In most of the cases where genre blurs the boundaries of visualization, I used the category Alternative & Punk as a bit of a catch-all. As any ontologist will attest, homogeneity is crucial to characteristics of division. If genre is a characteristic of song division, then a couple of my labels don’t fit the bill. As a category label, Soundtrack is problematic because it is not homogenous with the others. Finally, the category called Blanks (also not homogenous) consists of music that has not yet been assigned a genre label.

Here’s a snapshot of my music library in July of 2008. The full data set, or all the music I own, is about 10,100 songs. The pie chart below depicts songs by genre.

Music Library, by Genre

Music Library, by Genre

So, World music jumped 2,450%, from two songs in December 2006 to 51 songs in July 2008. The statistically-significant increases from January 2007 to July 2008 were:

Genre Percentage Increase Number of Songs 1/07 Number of Songs 7/08
Bluegrass* 128% 47 107
Electronic 81% 214 389
Folk 46% 133 194

* attributed mostly to Chatham County Line

Lounge and Metal were completely flat (no songs acquired) over the year-and-a-half period, while I only added one single Blues song (1%) and six Soundtrack tracks (3%). Increases in all the other categories ranged from 9% to 45%.
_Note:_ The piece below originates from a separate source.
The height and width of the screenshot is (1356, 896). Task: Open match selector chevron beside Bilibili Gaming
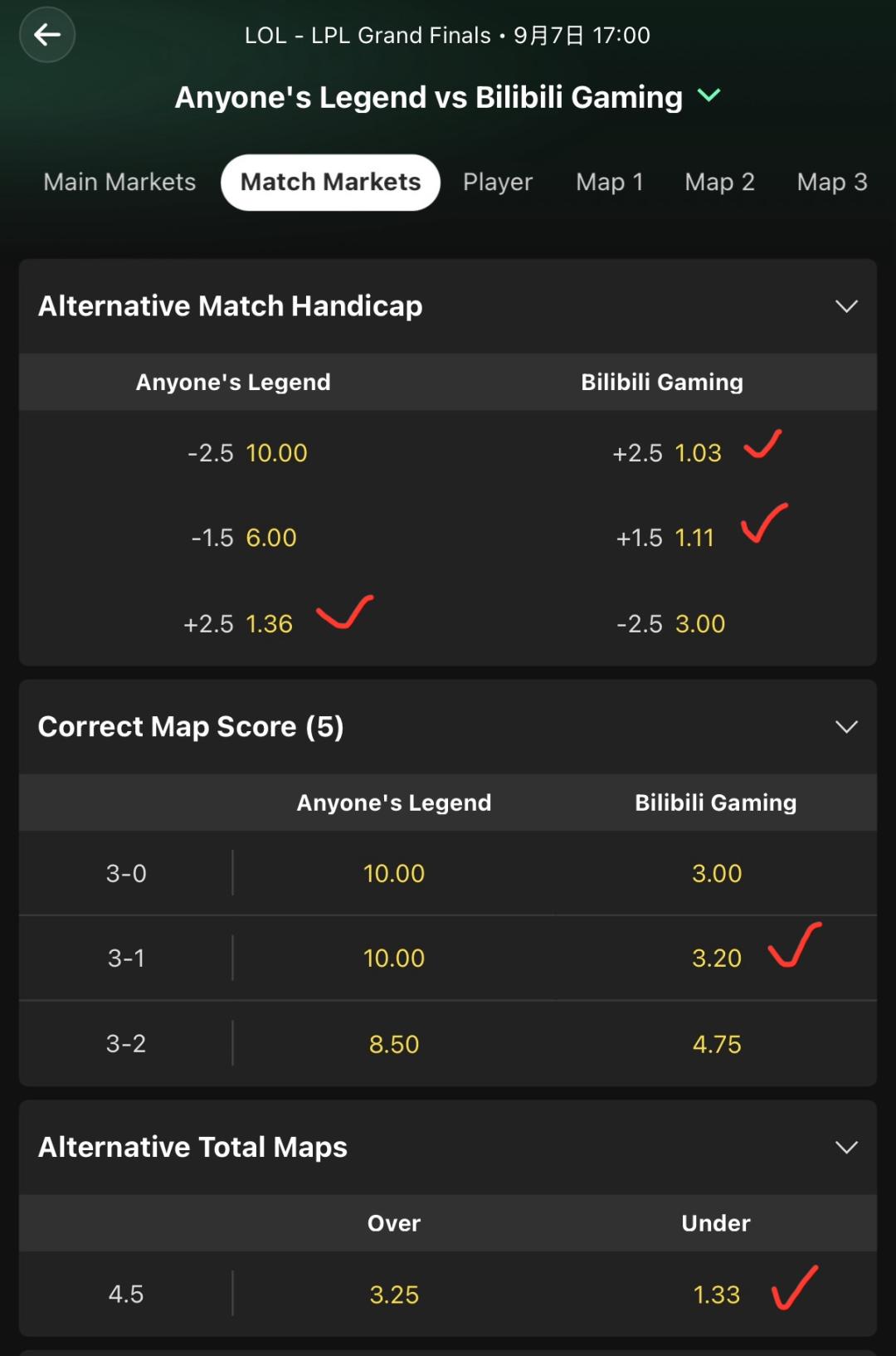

Here’s the breakdown of song acquisition by genre:

Music Acquisition Trend, by Genre

Music Acquisition Trend, by Genre

This exercise has me thinking about other variables that, when displayed visually, might reveal interesting trends or patterns. Play Count and Skip Count would really describe my listening habits, but there’s no data because I rarely play music in iTunes. I suppose I could start appending each song record in my library with My Rating, but tastes change overtime and it would be a full-time job assigning stars to every song I hear. Perhaps the next time I sort through my music, I’ll look at the gradual trend of acquiring songs and not entire albums during the last several years.

I’d certainly like to hear any ideas you may have about visualizing music collections and listening habits.